In much the same way that Github Copilot can make recommendations about the right piece of code to use in the right place within a computer program – because it “understands” the structure of a well-written program – DALL-E can place visual elements within a scene based on its own learned sense of what belongs where. It doesn’t always work perfectly, as we see when my friend generated these images from a reimagined cover to Elton John’s Goodbye Yellow Brick Road:
For all that some of these images look horribly wrong – on close examination, the image the lower left-hand corner is positively horrifying – they still look “right enough”.
(It should be noted that none of these images were generated by DALL-E, which can only be accessed by a tightly limited number of testers, but by the less powerful but still uncannily good DALL-E Mini. You can have a play with DALL-E Mini (craiyon.com) by visiting it here)
Does DALL-E spell the end of the visual artist? Will photographers and painters and sculptors be able to compete with a text box that can churn out an infinite series of engaging imagery and forms? Should they even try?
For the answer to that, look at what happened when I gave DALL-E Mini a go:
Grant Wood has nothing to fear from DALL-E – at least not in the short term.
This new wave of generative AI systems won’t rival artists; instead, artists will adopt these tools as new canvases, new brushes and new palettes. The advent of the lithographic printing press in the middle of the 19th century made design and art accessible to even the poorest. This new breakthrough means that the creation of designs – rather than their consumption – has become utterly democratised. Most people will never achieve the aesthetic refinements of the trained and talented artist, but we will all have access to creative tools that turn our wishes into visions that we can share.

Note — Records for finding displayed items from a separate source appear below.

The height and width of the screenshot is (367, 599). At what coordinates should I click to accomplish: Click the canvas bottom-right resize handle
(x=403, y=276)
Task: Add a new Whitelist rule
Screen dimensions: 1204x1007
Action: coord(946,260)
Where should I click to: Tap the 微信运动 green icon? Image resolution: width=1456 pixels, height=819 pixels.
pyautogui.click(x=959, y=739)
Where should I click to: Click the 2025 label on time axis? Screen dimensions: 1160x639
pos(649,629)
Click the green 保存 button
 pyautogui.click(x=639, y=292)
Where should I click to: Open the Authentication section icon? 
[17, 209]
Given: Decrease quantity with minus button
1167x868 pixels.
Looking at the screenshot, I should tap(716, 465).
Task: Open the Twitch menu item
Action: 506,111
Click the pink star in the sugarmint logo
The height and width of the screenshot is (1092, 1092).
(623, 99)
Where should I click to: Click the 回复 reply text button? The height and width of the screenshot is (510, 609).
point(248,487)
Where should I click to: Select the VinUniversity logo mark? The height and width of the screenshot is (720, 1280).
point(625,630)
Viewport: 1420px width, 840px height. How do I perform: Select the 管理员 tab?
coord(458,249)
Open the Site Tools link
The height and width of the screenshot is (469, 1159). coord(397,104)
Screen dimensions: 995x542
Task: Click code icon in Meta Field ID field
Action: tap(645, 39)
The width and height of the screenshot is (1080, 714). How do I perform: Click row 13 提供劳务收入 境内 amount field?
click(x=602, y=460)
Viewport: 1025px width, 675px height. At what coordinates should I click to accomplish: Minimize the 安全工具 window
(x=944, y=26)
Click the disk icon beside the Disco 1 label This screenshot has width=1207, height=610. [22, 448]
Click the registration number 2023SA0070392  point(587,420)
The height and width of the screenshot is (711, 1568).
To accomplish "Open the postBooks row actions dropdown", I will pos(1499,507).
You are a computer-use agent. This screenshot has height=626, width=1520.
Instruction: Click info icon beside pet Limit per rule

This new breakthrough means that the creation of designs – rather than their consumption – has become utterly democratised.
In this we find ourselves circling back to the visionary Douglas Engelbart, who invented the mouse and hypertext and videoconferencing more than half a century ago as tools to unleash human potential, working to create machines that could “augment” our intelligence, and help us shoulder the burden of an increasingly complex world.
DALL-E is the first of the next generation of tools to help us work with and share our dreams, our visions, and the boundless depths of human imagination. We already inhabit a world where we see thousands of images every day – advertisements, memes, scenes, and much else besides – all of it carefully produced by people for consumption by people.
Where we’re headed, machines will be deeply embedded in that conversation, creating and consuming images, watching us respond to them, using those responses to generate new images. The moment of computing’s creative play has finally arrived. Everything, after this, looks different.